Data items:
++++++++++++++++++++
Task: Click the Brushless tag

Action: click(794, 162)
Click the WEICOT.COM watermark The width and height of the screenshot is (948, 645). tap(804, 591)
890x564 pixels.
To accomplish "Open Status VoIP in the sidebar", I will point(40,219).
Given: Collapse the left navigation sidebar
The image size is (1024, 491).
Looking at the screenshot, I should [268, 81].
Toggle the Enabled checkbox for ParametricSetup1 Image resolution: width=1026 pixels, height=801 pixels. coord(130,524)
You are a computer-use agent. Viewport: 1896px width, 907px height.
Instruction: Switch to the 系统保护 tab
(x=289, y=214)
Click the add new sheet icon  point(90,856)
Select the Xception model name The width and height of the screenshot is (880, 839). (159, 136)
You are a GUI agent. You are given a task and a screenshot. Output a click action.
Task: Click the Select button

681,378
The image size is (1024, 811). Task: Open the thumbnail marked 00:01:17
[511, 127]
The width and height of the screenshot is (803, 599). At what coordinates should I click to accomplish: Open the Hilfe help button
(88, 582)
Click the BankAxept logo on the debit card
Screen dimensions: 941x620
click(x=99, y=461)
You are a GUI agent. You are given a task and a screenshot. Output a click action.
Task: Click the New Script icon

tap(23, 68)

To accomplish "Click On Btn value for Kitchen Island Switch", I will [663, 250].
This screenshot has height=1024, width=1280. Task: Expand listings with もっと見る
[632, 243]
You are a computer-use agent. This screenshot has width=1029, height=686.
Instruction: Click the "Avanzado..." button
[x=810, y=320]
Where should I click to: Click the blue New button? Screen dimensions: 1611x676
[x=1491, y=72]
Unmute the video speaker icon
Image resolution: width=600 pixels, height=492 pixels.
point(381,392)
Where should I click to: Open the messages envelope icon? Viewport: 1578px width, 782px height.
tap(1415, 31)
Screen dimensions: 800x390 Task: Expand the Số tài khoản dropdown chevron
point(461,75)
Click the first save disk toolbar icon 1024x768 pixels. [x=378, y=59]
++++++++++++++++++++
**Your objective:** Reproduce without change every line of the entries above, from the one containing "You are a computer-use agent. Viewport: 1896px" through the last.

**Output of the task:**
You are a computer-use agent. Viewport: 1896px width, 907px height.
Instruction: Switch to the 系统保护 tab
(x=289, y=214)
Click the add new sheet icon  point(90,856)
Select the Xception model name The width and height of the screenshot is (880, 839). (159, 136)
You are a GUI agent. You are given a task and a screenshot. Output a click action.
Task: Click the Select button

681,378
The image size is (1024, 811). Task: Open the thumbnail marked 00:01:17
[511, 127]
The width and height of the screenshot is (803, 599). At what coordinates should I click to accomplish: Open the Hilfe help button
(88, 582)
Click the BankAxept logo on the debit card
Screen dimensions: 941x620
click(x=99, y=461)
You are a GUI agent. You are given a task and a screenshot. Output a click action.
Task: Click the New Script icon

tap(23, 68)

To accomplish "Click On Btn value for Kitchen Island Switch", I will [663, 250].
This screenshot has height=1024, width=1280. Task: Expand listings with もっと見る
[632, 243]
You are a computer-use agent. This screenshot has width=1029, height=686.
Instruction: Click the "Avanzado..." button
[x=810, y=320]
Where should I click to: Click the blue New button? Screen dimensions: 1611x676
[x=1491, y=72]
Unmute the video speaker icon
Image resolution: width=600 pixels, height=492 pixels.
point(381,392)
Where should I click to: Open the messages envelope icon? Viewport: 1578px width, 782px height.
tap(1415, 31)
Screen dimensions: 800x390 Task: Expand the Số tài khoản dropdown chevron
point(461,75)
Click the first save disk toolbar icon 1024x768 pixels. [x=378, y=59]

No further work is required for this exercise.